There have been two complete double rainbows shining in the eastern sky in the last week. Some folks on Facebook have posted pictures and given you credit for this reminder of how beautiful the world really is. I keep thinking that some of the beauty left the world with you. My corner of the planet is darker, emptier, lonelier. I know that this will pass, that I will survive the grief somehow. But if that is you, thanks for the reminder.

Love, Mom

Saturday, October 11, 2014

Dear Erin,

Yesterday was a Terrible, Horrible, No Good, Very Bad Day. I can be pretty much okay one minute then I feel as though I am drowning. My heart has been ripped from my chest yet I cannot stop breathing. People talk to me and I am expected to respond but I have nothing to offer. I kept thinking that I should call someone, but I couldn’t find the words to express my unending anguish. The person I really want to call is you. I actually called your phone a couple of days ago and told you how much I miss you.
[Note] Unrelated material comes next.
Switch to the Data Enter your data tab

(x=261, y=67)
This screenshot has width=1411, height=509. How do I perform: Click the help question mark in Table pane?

Today was better. I took Nick to get a new phone, and a winter coat and boots. Peyton is camping out with Papa in the camper for the second night in a row. They invited the rest of us out to sit by their campfire and look at the stars.
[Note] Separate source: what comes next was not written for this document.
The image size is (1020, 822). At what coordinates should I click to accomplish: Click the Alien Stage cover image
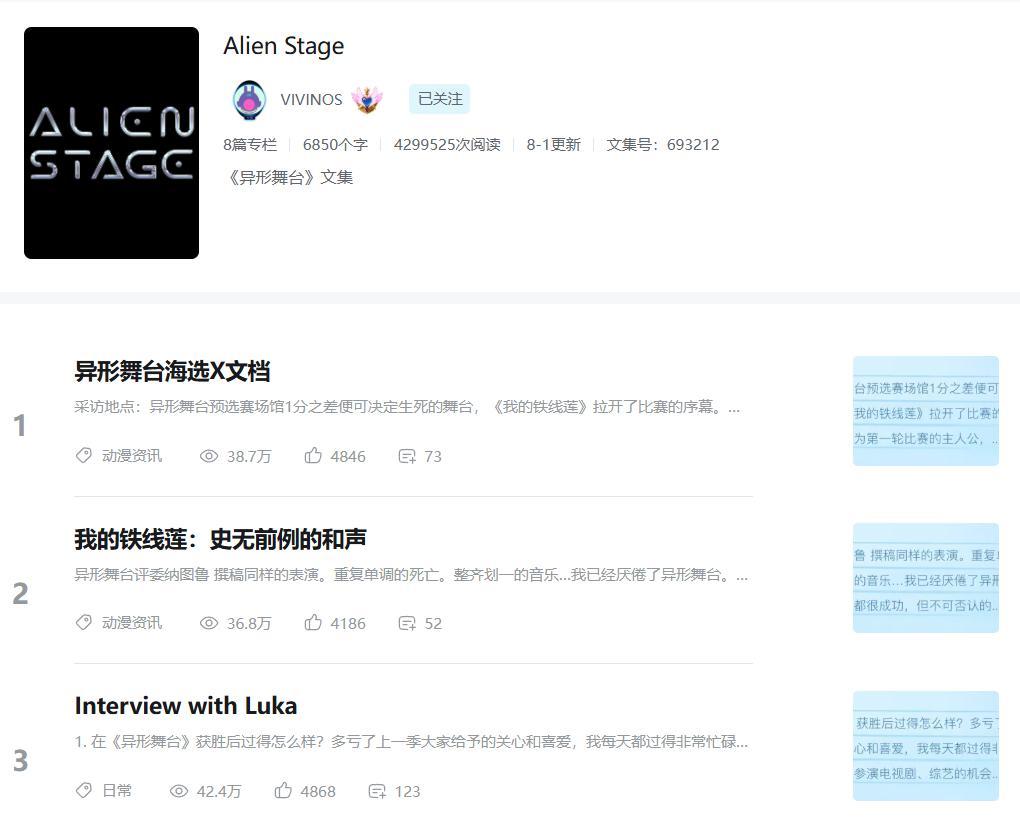pos(111,143)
I know that there will be many Terrible, Horrible, No Good, Very Bad Days and that I just have to allow the tears to flow as another wave of grief washes over me. I will try to remember that this, too, shall pass.


Love, Mom

Friday, October 10, 2014

Dear Erin,

On Saturday Teri texted me and said that she found a white feather on her floor. She said she took it as a sign from you. Later in the day I saw a white feather on the dining room floor. “Wow” I thought. As Bailey and Kimmy and I were looking through pictures for the memorial service we began to laugh hysterically over one picture of you. Then I started crying rather uncontrollably. I looked down and there was a white feather next to my foot. Peyton brought a white feather in from the yard on her first day back to school. She wanted to take it to school for share and tell. Another white feather showed up in the middle of the living room floor this afternoon. I may just be grasping at any evidence that you are still with us, but I believe that they are from your angel wings as you hover near.


Love, Mom

Thursday, October 9, 2014

Dear Erin,

I was having lunch with Tim, Dad and Pat today. A friend and her elderly mother came into the restaurant and sat next to us. I couldn’t stop thinking that I will never sit across from you when I am old. I had to leave the restaurant after I hugged them both and told the mother how lucky she was to have her daughter there with her. I will miss you for the rest of my life.


Love, Mom

Tuesday, October 7, 2014

Dear Erin,

I taped a picture of you onto Peyton’s bedroom wall right next to her table and chairs. We have a tea party with you every night before bed. She is so sweet when she offers you sugar and cream and helps you eat your cookie, which is really a hair clip that she put on your plate. I sit and sip my pretend tea and look at your big blue eyes and beautiful smile. I’d give anything to have you sitting there with us, to hear your voice asking for one more cookie.

Love, Mom

Sunday, October 5, 2014

Dear Erin,

We had a memorial service for you today. We gathered at the nature center in Grindley Lodge, where we took the kids for breakfast with Santa last December. Hundreds of people came to celebrate your life. Everyone brought food and we laughed and cried and hugged. There was a bonfire burning outside, where we wrote messages to you and threw them into the fire. I hugged your dad and told him "we made her and she was beautiful." We sat and watched the smoke carry messages into the trees on their way to you.

Love, Mom

Wednesday, October 1, 2014

Dear Erin,

I breathed you into the world on a cold February morning in 1979. You were the child we planned, your siblings all being happy surprises. You were an easy, calm, happy spirit from the very beginning. As I sat beside you, holding your hand as you took your last breaths, I began to breathe with you much as I did on the morning that you were born. The pain of childbirth was nothing compared to the soul searing agony I felt as you left us.